Psychologists had people to stimulate a déjà vu and expected them to predict the future.

If you’re reading this article right now, you’re late, because we published it long ago; but if its your first time at The Factionary, it feels fresh, right? Whatever the truth is, regular readers of The Factionary noticed the real truth instantly. This article is new if the date of publication is today, or old if it dates back. However, we just wanted to trigger a sense of déjà vu — that eerie feeling that feels like you’ve experienced an event before, even though it’s brand new. That’s exactly what a team of researchers wanted to test: making people experience déjà vu and hoping if they could predict the future.

Related media: What is déjà vu? What is déjà vu?

 

Felt It, Been There, Seen That — Before

You’ve ever, probably, experienced the feeling of a déjà vu; that weird feeling that feels like you’ve ever felt before — even without metaphysical explanations, the whole idea seems like its a recount of your past, a vivid dream you had about the …, or sometimes you even feel like you’re from another universe. That’s how bizarre déjà vu is. Whatever, if its a real life premonition of the future or the past, then it rises the question: Would you be able to make testable predictions? That’s exactly the question cognitive psychologist Dr. Anne Cleary set out to examine.

For over a decade, Cleary has been studying déjà vu, and has made quite some solid discoveries about the mystery of the phenomenon. In her research, she found that its just a mental trick of your memory that usually happens when you think you recall something but you can’t quite place it together. And as a result, she once recreated the feeling in a lab setting with instances that were laid out identically, but with different scenery — for instance, a retail store arranged just like a bedroom you’ve already seen with a clothing display where the bed used to be. How’s that weird for a study than a déjà vu.

 

The Flashback Study

For a 2018 study led by Dr Cleary which was published in Psychological Science, she and her team once again conducted a similar déjà vu triggering experiment on the study’s participants, and later asked them to (you guessed it) make predictions of what might happen next. Sounds amazing! What happened?
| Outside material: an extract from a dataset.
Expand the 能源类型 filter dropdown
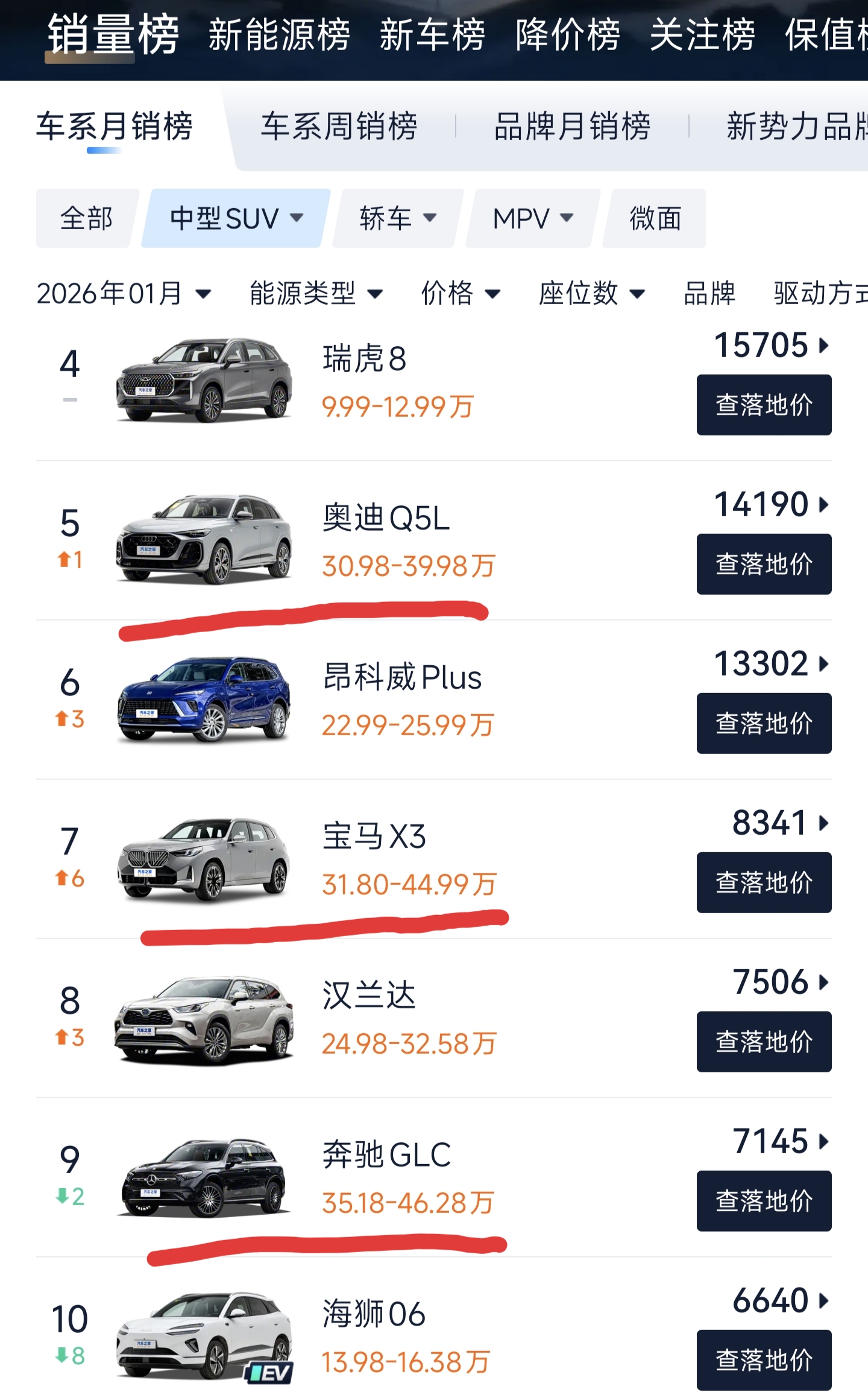 point(316,294)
First, they recruited 298 volunteers to watch the study’s 16 videos of scenes the researchers had set up in the simulation computer game “The Sims.”

Each video began with a female animated voice announcing repeatedly, the name of the scene (“This is a retail store. Retail Store.”), then the volunteers watched as the video progressed. The video made highlights to major landmarks — like a rack, bed, item — or a moment of interest that the researchers deemed fit to create any impressions.

Next, the volunteer later watch another 32 visually different test videos, but spatially identical to the study’s scenes. For instance, a garden with hedges placed exactly like the piles in a previously viewed junkyard. However, this time round, the video pauses for a while so the volunteers could have some ample time to predict what would happen. Mmmm!

 

Its Just A Memory Loop

deja-vu-man-in-the-mirror
Image: Medical News Today / iStock / Getty Images Plus

What happened? Meh! Almost half of the volunteers had the feeling that they could accurately predict the next scene as they watched the video, their actual predictions were no better of than a mere chance. Maybe their memory were saying “This looks familiar! You know this place!,” isn’t as vivid enough as to give them any vital information about it.

“I think the reason people come up with psychic theories about déjà vu is that they are these mysterious, subjective experiences,” Dr. Cleary said in a press release. “Even scientists who don’t believe in past lives have whispered to me, ‘Do you have an explanation for why I have this?’ People look for explanations in different places.”